Sep 24, 2007

Attempt to establish remorse

Standing in the courtroom with a heavy mustache drooping over his mouth, and a red, jail jumpsuit sagging around his small body, Martin Flores was visibly disgusted.

The 20-year-old stood there, five-foot, six-inches tall, facing a judge in Clayton County Superior Court and listened to a court interpreter translate in Spanish the possible sentence for his conviction on attempted rape, molestation, kidnapping and aggravated assault.

A Clayton County jury found Flores guilty Tuesday of jumping out of the bushes in a mobile home park, grabbing a 12-year-old girl, pulling her to the ground and trying to rape her.

Judge Matthew Simmons asked Flores if he wanted to say anything before he was sentenced Friday morning.

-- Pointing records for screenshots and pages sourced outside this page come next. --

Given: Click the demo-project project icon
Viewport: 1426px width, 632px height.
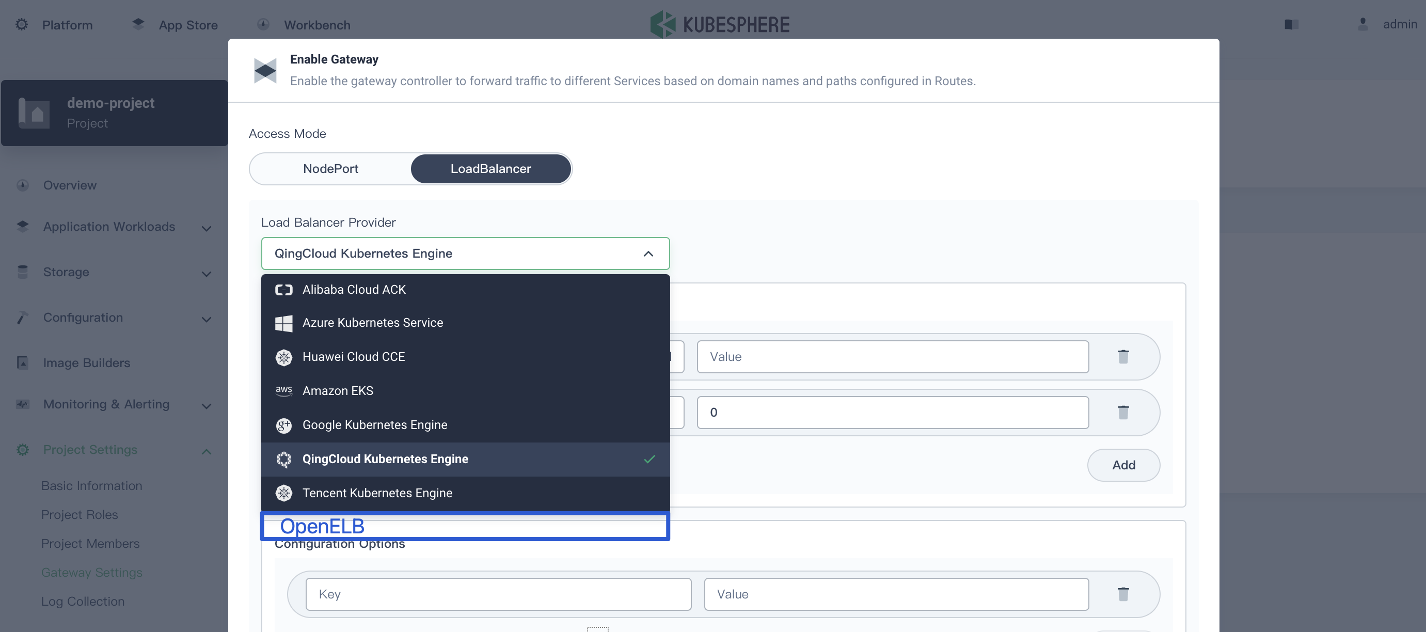Looking at the screenshot, I should click(x=33, y=112).
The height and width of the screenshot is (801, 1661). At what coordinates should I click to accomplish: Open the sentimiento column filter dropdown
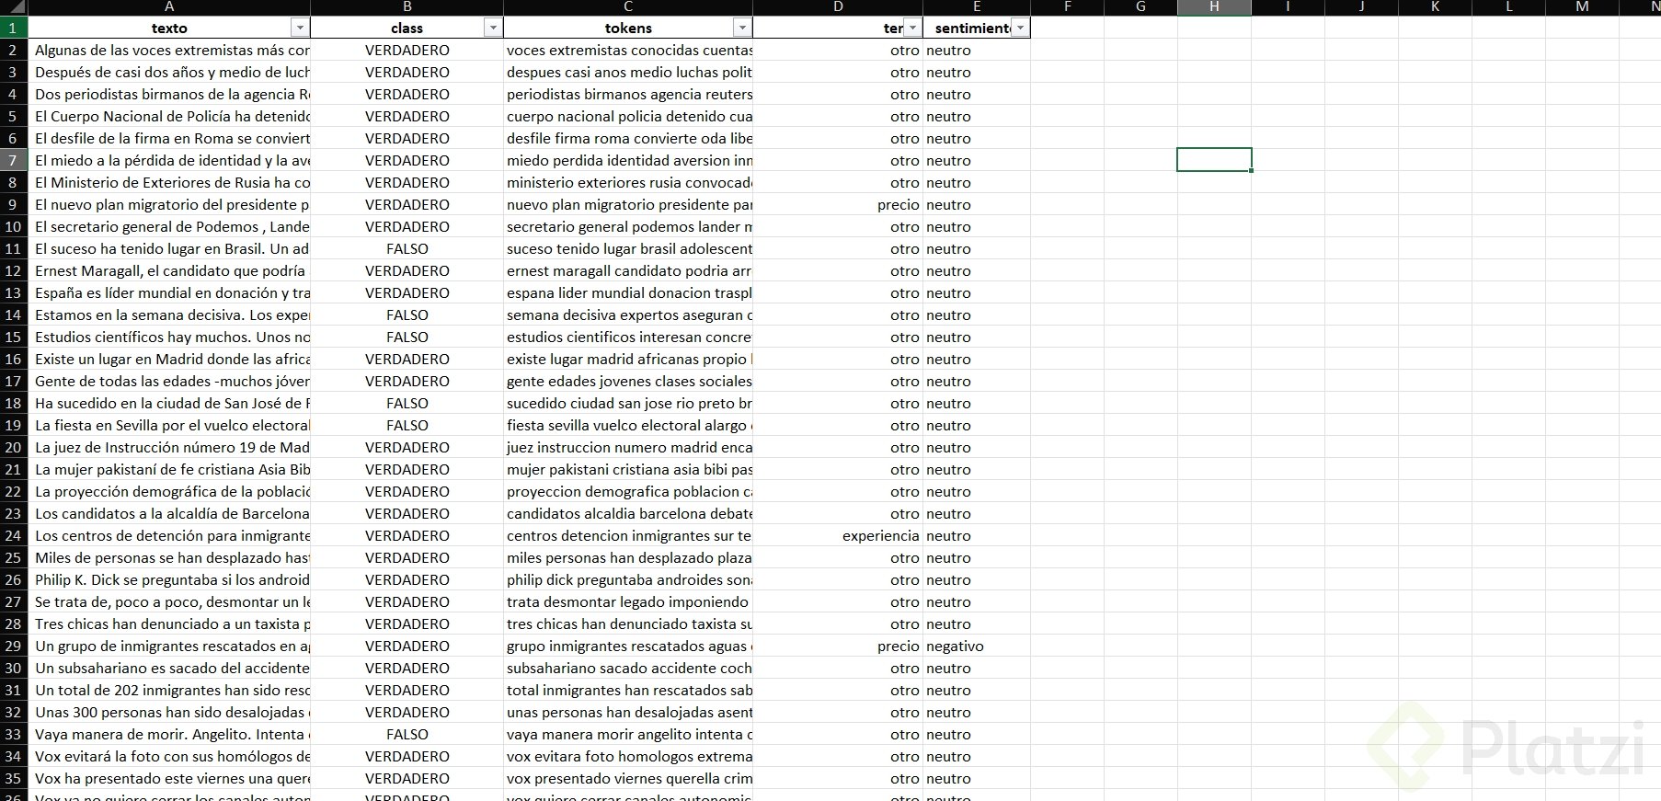(x=1020, y=28)
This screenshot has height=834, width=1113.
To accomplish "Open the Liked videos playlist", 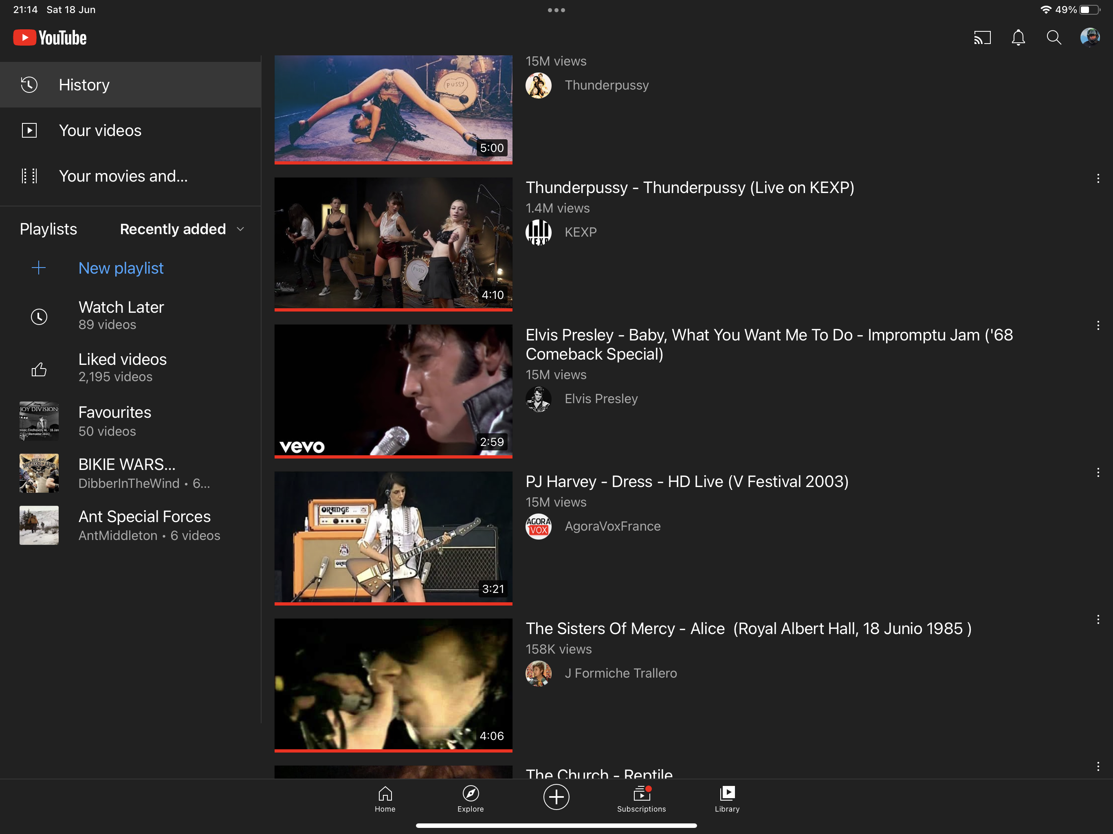I will [x=122, y=368].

“No,” he replied, “They just don’t have any evidence against me. What kind of evidence do they have against me? If she was really hurt, why didn’t they take her to the doctor?”

The court-appointed translator, standing next to the now-empty jury box, wearing a tan pant suit and a translators’ headset, repeated the words in English as the prosecutor, defense attorney, judge and court recorders looked at the defiant defendant.

“Judge,” said Lloyd Matthews, Flores’ attorney, “that’s our attempt to establish remorse.”